Listen. I am not going to try to unpack and critique the bonkers Rogue One review published by the New Yorker’s Richard Brody today. I do not even know where to begin. I am just going to blockquote some portions down below this paragraph, and I invite you to join me in making halting, inarticulate, baffled vocalizations at them.
Here are some things Richard Brody wrote about a PG-13 space adventure movie about space good guys and space bad guys firing space lasers at each other.
The director of “Rogue One,” Gareth Edwards, has stepped into a mythopoetic stew so half-baked and overcooked, a morass of pre-instantly overanalyzed implications of such shuddering impact to the series’ fundamentalists, that he lumbers through, seemingly stunned or constrained or cautious to the vanishing point of passivity, and lets neither the characters nor the formidable cast of actors nor even the special effects, of which he has previously proved himself to be a master, come anywhere close to life.

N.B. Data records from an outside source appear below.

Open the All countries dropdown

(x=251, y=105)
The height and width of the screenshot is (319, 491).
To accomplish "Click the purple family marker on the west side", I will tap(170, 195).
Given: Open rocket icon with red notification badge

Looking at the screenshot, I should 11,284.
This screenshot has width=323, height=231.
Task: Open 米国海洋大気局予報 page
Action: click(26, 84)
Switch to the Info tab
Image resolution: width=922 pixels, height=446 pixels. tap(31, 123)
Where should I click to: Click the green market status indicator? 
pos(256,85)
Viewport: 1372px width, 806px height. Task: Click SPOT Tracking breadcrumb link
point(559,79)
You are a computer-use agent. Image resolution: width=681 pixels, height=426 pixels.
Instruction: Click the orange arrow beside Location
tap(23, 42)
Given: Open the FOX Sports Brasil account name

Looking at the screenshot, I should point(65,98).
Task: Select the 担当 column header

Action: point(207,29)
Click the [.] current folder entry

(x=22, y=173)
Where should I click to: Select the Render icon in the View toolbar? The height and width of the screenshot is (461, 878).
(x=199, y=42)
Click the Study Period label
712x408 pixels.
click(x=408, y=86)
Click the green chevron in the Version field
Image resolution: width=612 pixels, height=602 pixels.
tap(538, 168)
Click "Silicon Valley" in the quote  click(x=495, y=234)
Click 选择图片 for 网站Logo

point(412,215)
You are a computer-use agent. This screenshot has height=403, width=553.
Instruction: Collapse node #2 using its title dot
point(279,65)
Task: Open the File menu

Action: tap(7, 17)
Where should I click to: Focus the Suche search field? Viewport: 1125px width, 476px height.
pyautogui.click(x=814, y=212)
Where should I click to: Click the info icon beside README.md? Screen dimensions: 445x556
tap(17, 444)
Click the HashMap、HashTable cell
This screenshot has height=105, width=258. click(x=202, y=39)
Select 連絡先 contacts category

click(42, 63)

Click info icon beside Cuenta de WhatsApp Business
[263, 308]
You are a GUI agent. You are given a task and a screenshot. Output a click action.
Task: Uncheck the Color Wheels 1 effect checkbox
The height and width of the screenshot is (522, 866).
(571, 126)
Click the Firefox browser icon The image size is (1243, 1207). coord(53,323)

I ... buh ... yuh ... whi—
Whether the downplaying of the formidable cast’s charismatic energies is an intentional downplaying of the potential risk to the characters that they play—whether it’s a matter of not actually allowing viewers to get too attached to characters or actors, not allowing viewers to be bummed out by bad news but rather breezing past it in a spirit of fealty not to these characters or performers but to the franchise—is the kind of corporate Kremlinology that would rightly take the place of criticism in assessing the substance and tone of the movie.
Wha—
There’s none of the Shakespearean space politics, enticingly florid dialogue, or experiential thrills of the best of George Lucas’s “Star Wars” entries (“Attack of the Clones” and “Revenge of the Sith”).